> [Goal]:
Locate each line of the items below that contains the string "perform", and copy those lines in full.
+---+
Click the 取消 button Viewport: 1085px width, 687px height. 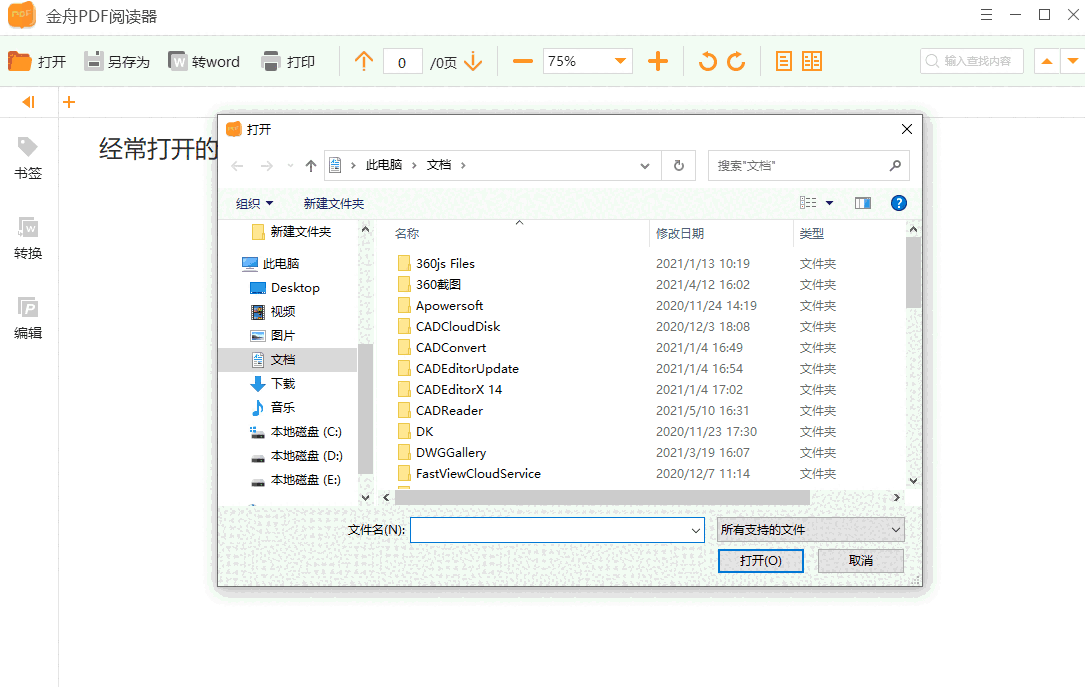[x=860, y=561]
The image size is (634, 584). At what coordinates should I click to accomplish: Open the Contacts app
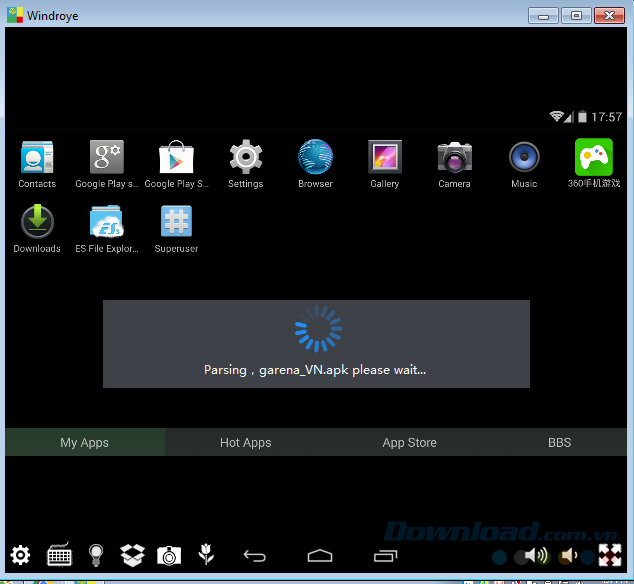[37, 158]
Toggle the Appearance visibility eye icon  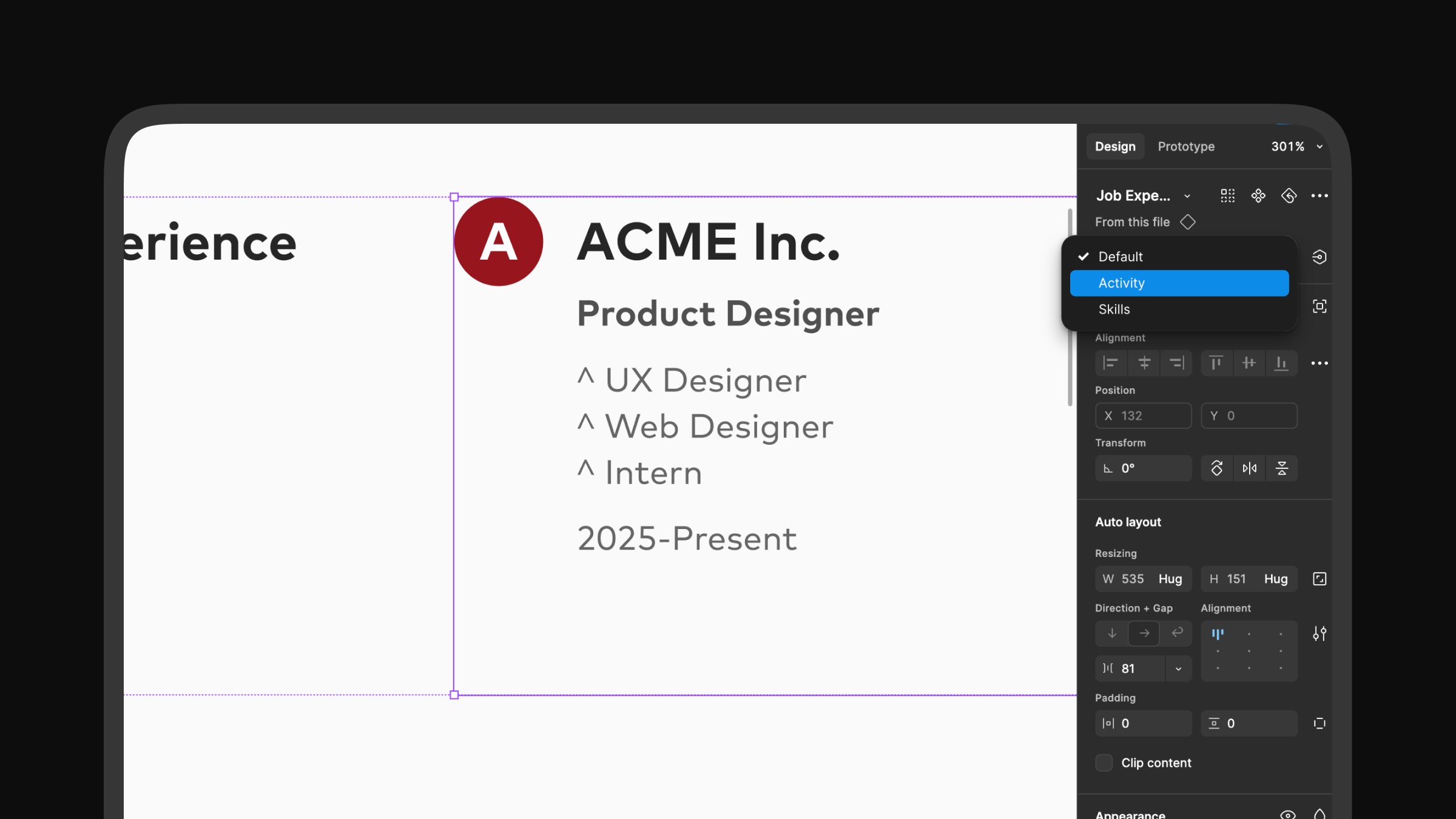point(1287,814)
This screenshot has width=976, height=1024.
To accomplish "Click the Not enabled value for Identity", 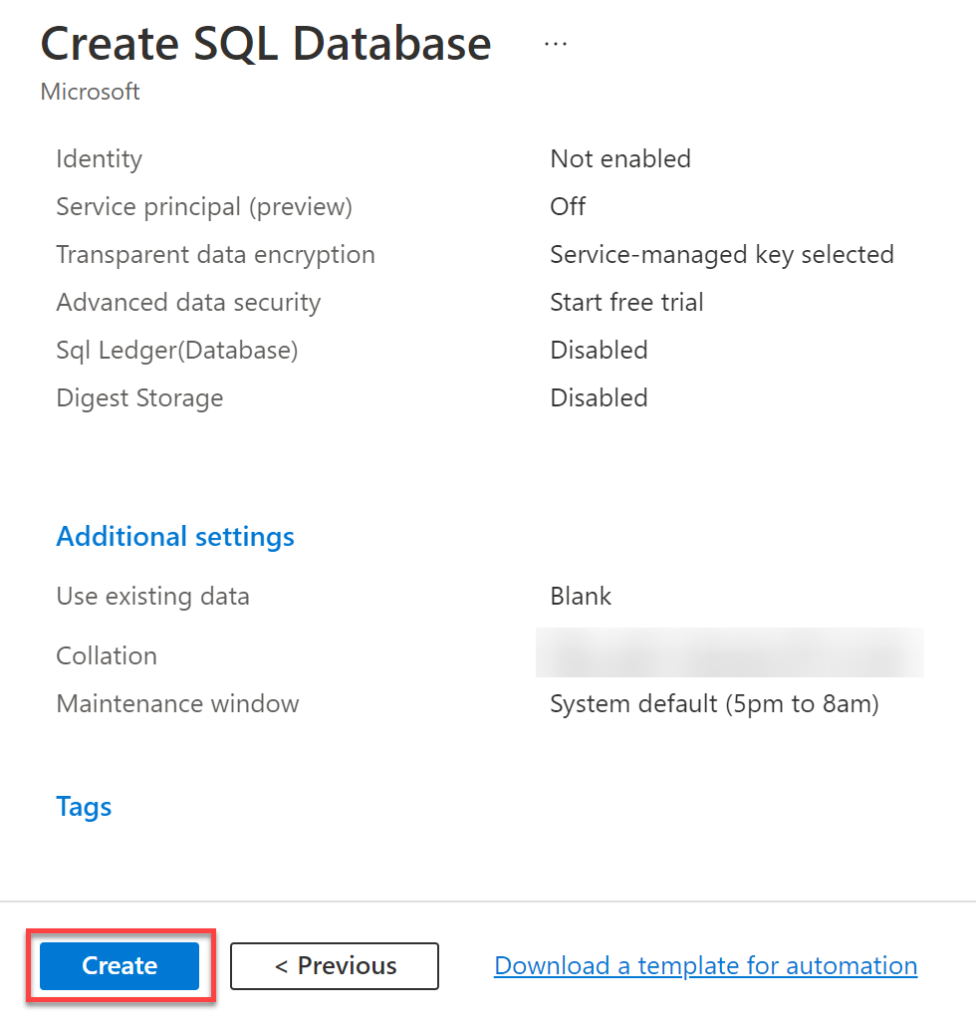I will pos(620,158).
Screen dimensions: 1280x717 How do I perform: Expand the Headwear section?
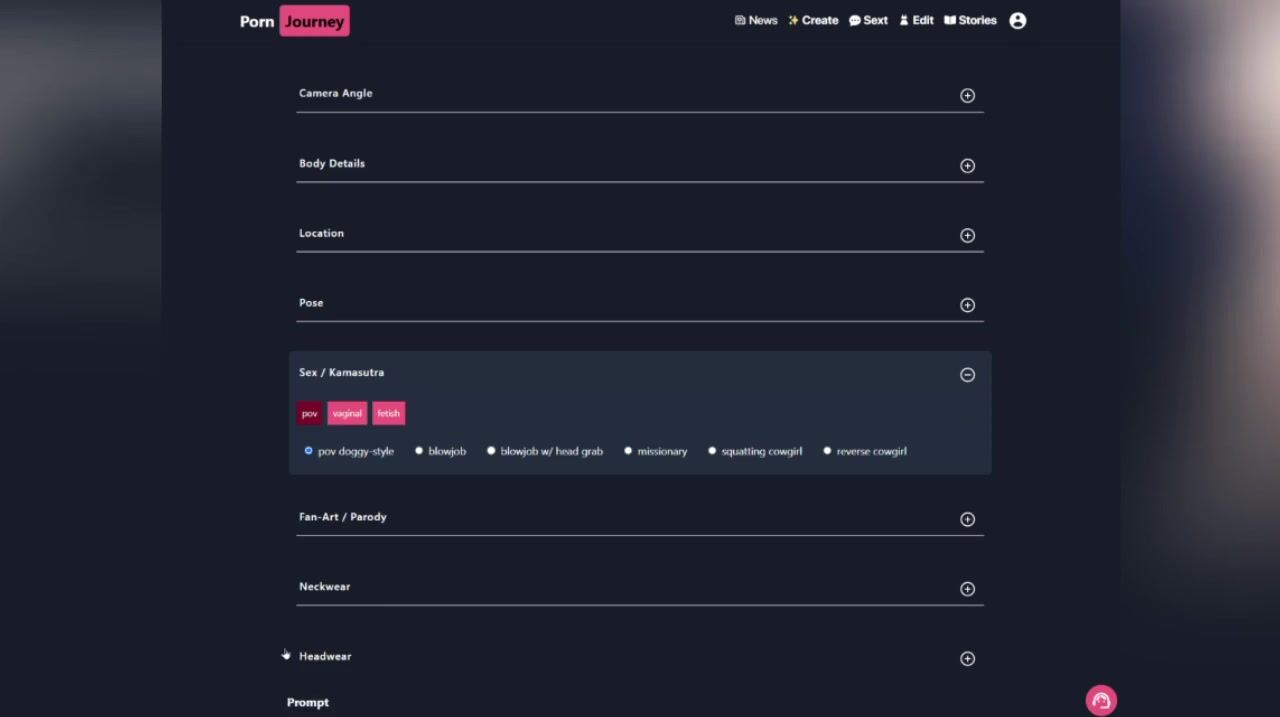coord(967,659)
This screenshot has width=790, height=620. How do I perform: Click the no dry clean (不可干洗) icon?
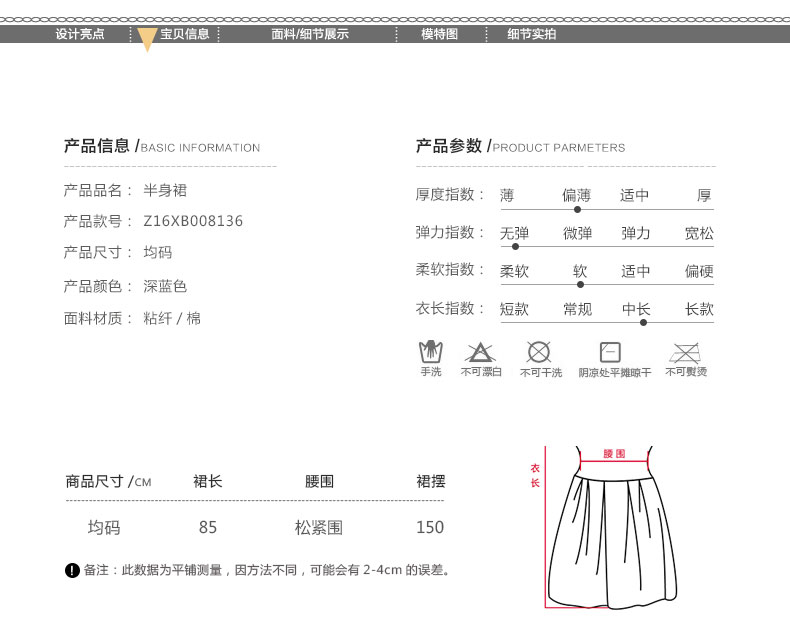point(539,352)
+---+
> [Result for this task]:
Screen dimensions: 1280x717 How do I perform: Expand the Headwear section?
This screenshot has width=790, height=620. How do I perform: Click the no dry clean (不可干洗) icon?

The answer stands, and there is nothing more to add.